Hancock Bank, a small local bank on Mississippi's Gulf coast, gives a master class in survivability. In the days after Katrina they gave out $50M in cash. They used folding table on the sidewalk for branches. The IOUs were handwritten notes on sticky notes. Its a great story - more here.
The story is a case study for how Howard Lipson describes survivability - "the ability of a system to fulfill its mission, in a timely manner, in the presence of attacks, failures, or accidents".
Howard Lipson's fundamental goal of survivability:
The mission must survive
Not any individual component Not even the system itself
What's interesting about this story is the ability provide essential services outside of the system itself.
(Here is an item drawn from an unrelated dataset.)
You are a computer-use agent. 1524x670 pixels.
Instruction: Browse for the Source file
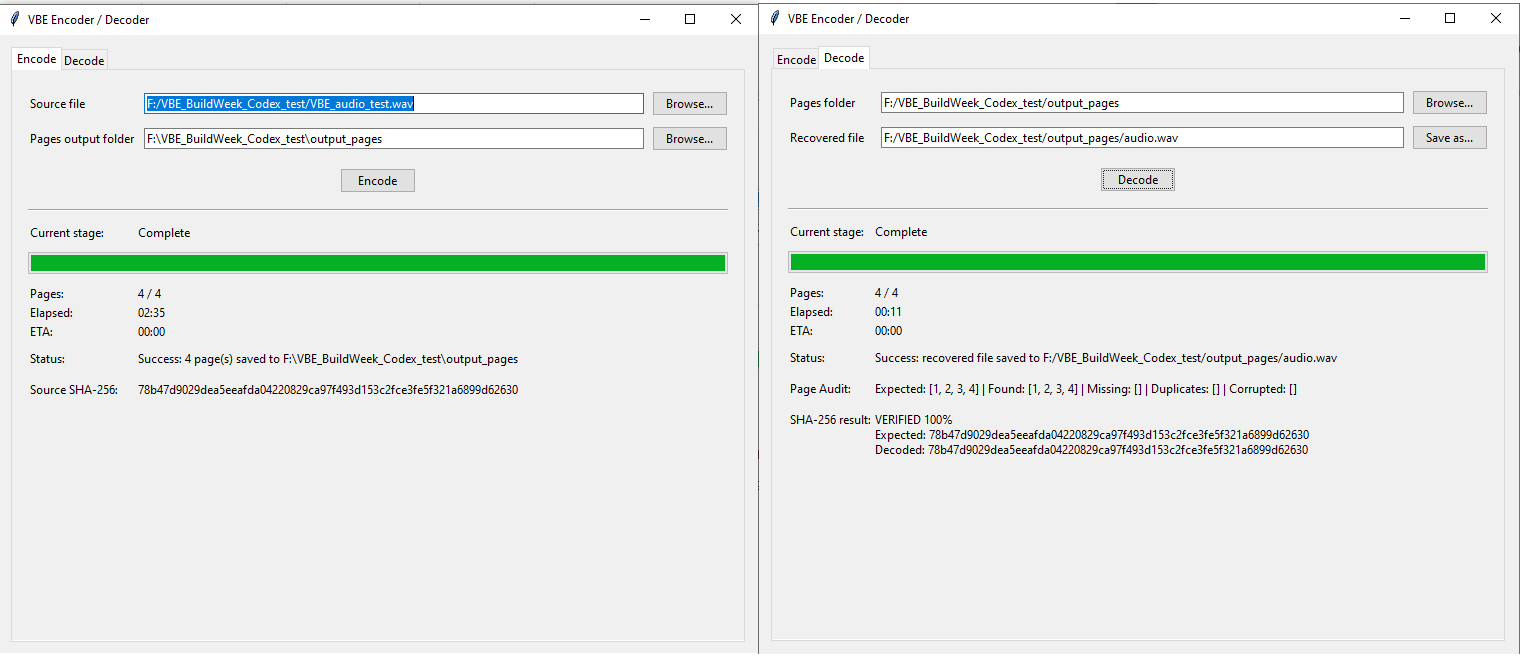point(690,104)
This isn't something that can be solved by adding to the existing system. Upgrading access control doesn't solve it, but rather carving out ways to deliver essential services.
Howard Lipsons defines the 3 R's of survivability - Resistance, Recognition and Recovery. Where Recovery is the "ability to restore essential services during attack, and recover full services after attack"; most people will focus on the second part - recovering full services. But what's important to focus on to even get to that point is the first part - "ability to restore essential services during attack." eBay had a similar concept for scalability called "limp mode." This middle state is the essence of survivability to me whether its limp mode or handing out $50M in cash from folding tables. The job is to assume failure, in most cases assume centralized management structures are replaced with decentralized and figure out a way to survive.